*What is expected*:
Pictures excluded, reproduce exactly the lines below from the one with "Task: Expand the Interfaces (2/5) selector" through the one with "Given: Toggle the List-Unsubscribe checkbox", both included.

*Data provided*:
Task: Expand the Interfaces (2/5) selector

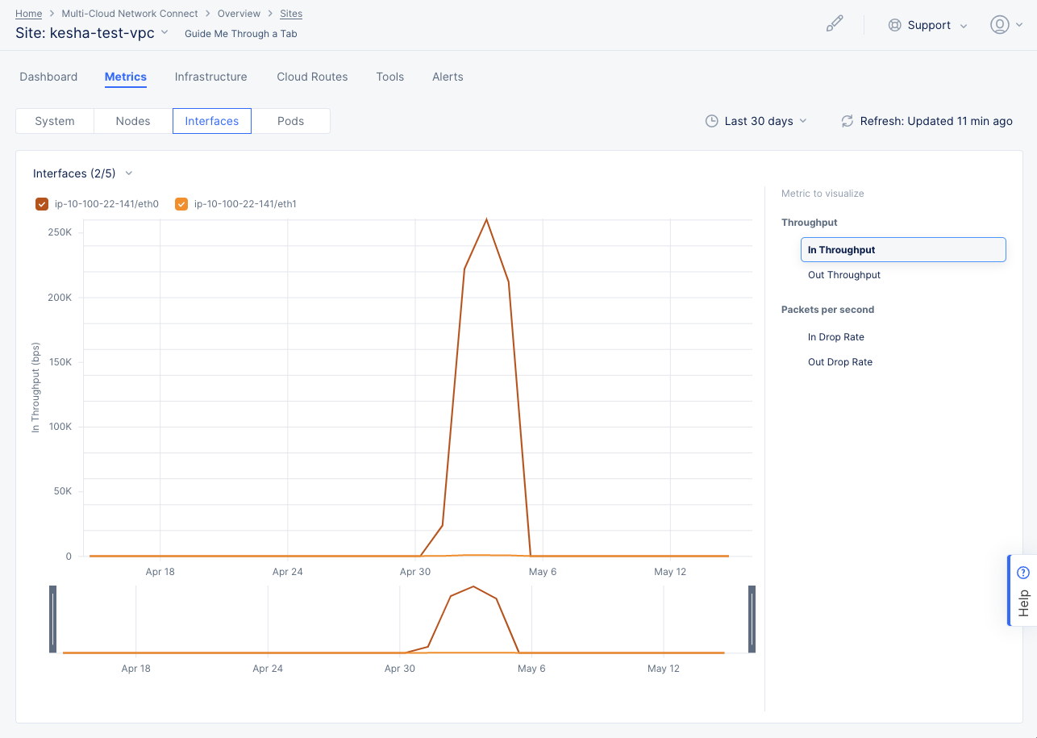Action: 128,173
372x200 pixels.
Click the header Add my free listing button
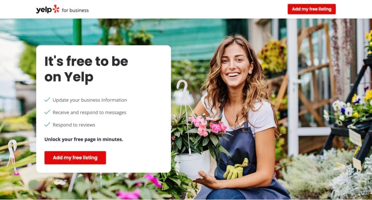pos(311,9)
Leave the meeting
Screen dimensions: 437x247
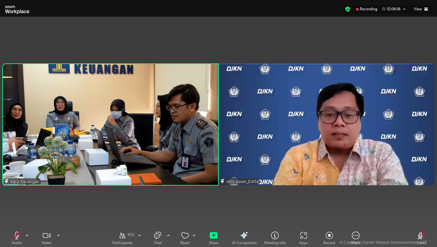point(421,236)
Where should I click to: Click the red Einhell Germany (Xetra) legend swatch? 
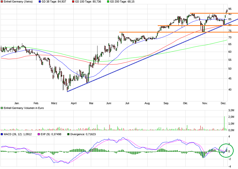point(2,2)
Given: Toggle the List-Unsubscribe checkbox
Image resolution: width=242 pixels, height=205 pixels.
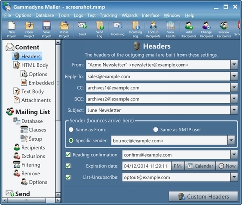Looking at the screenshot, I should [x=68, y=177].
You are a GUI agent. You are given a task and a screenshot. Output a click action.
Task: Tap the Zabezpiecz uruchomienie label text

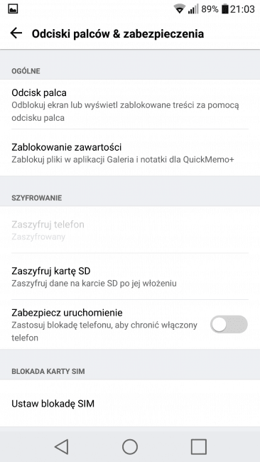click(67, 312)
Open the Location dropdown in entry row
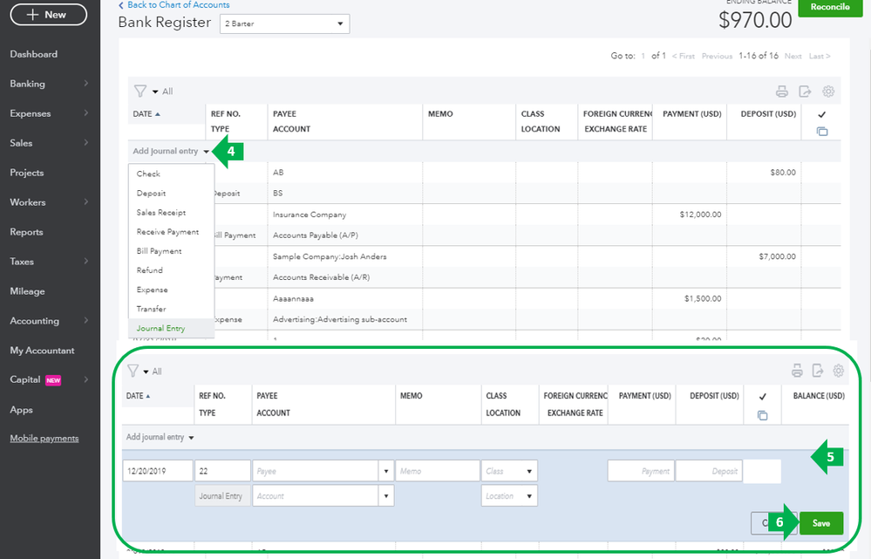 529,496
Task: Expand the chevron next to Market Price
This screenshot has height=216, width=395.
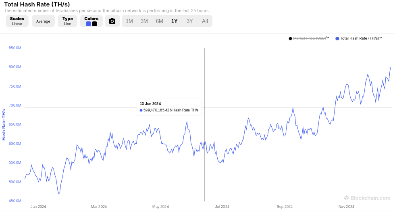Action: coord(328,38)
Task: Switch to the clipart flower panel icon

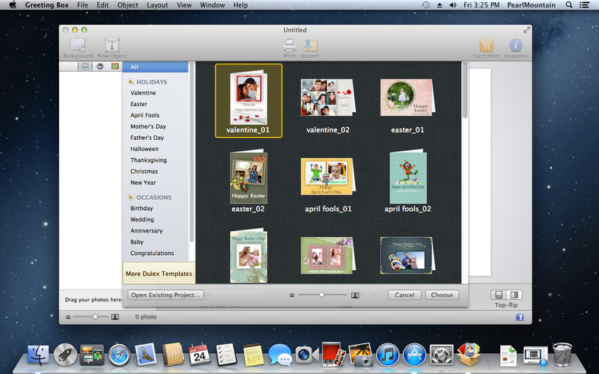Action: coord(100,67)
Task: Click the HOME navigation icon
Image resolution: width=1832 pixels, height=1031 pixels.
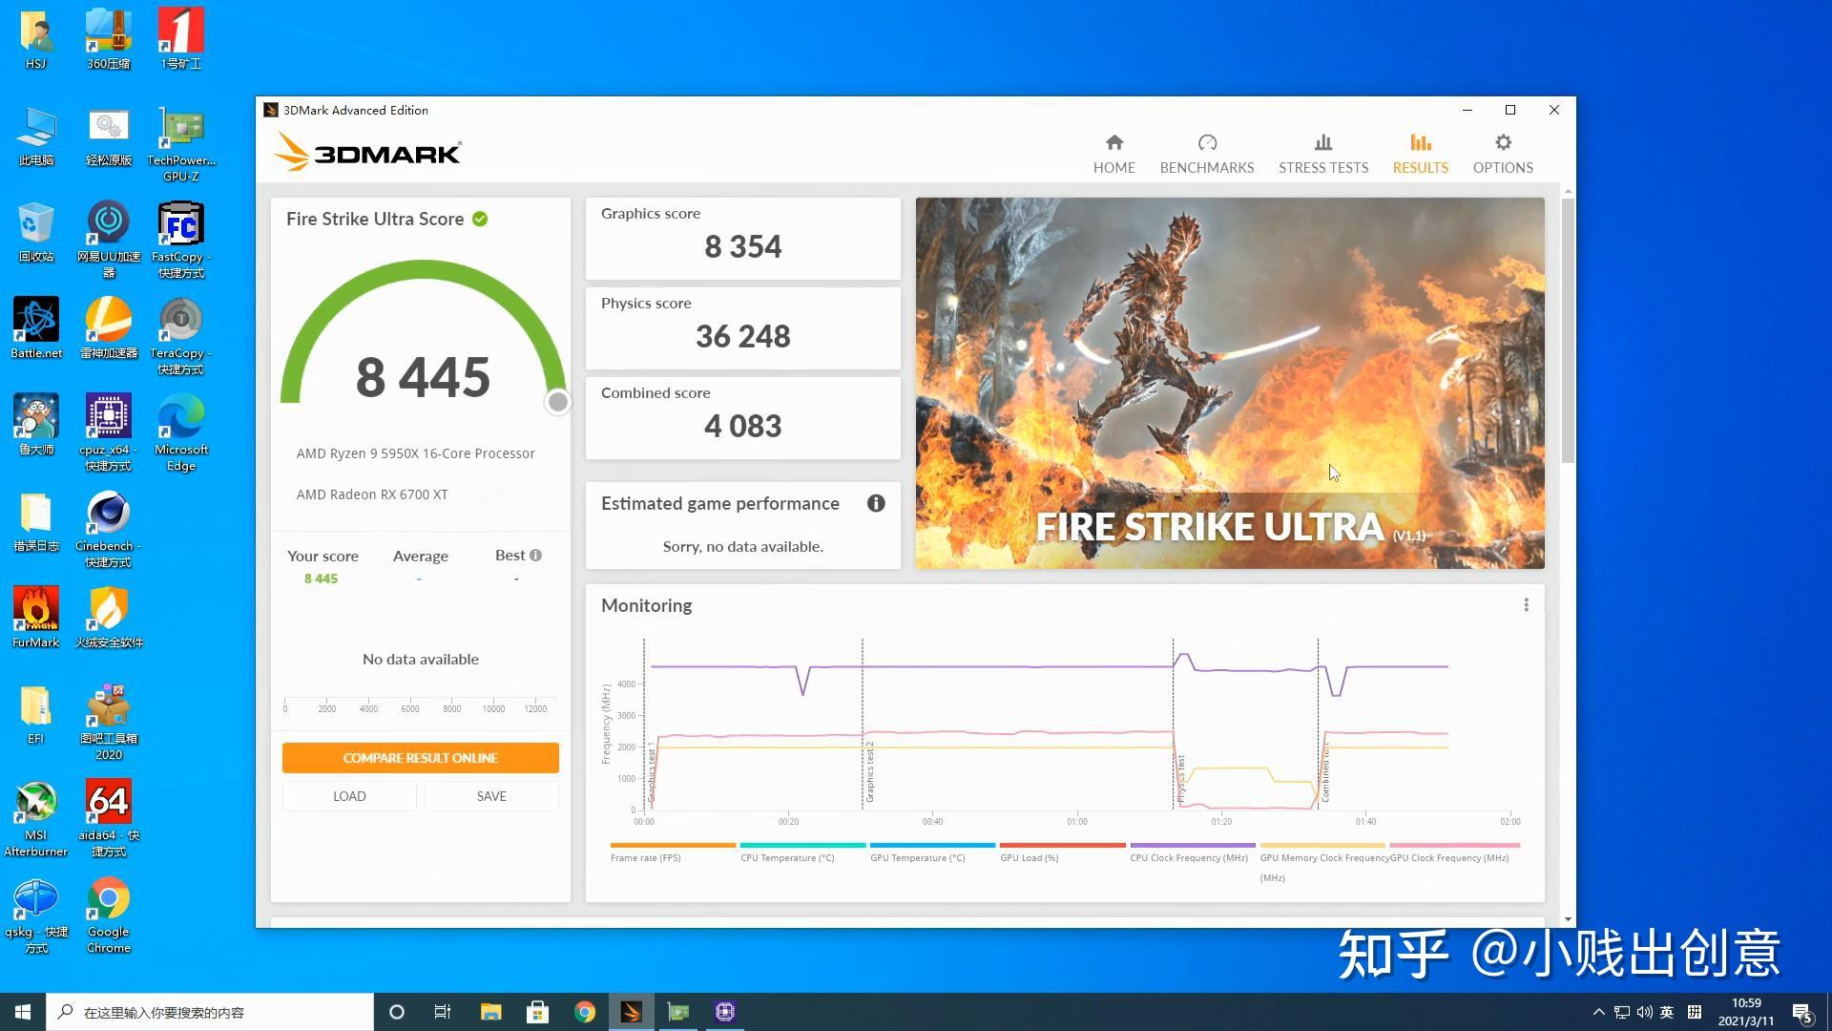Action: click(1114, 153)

...

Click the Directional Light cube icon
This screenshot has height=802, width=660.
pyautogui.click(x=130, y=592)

*Output for this task*:
Task: Expand the Interfaces (2/5) selector

Action: 128,173
372x200 pixels.
Click the header Add my free listing button
pos(311,9)
Leave the meeting
Screen dimensions: 437x247
point(421,236)
Where should I click to: Click the red Einhell Germany (Xetra) legend swatch? 
point(2,2)
Given: Toggle the List-Unsubscribe checkbox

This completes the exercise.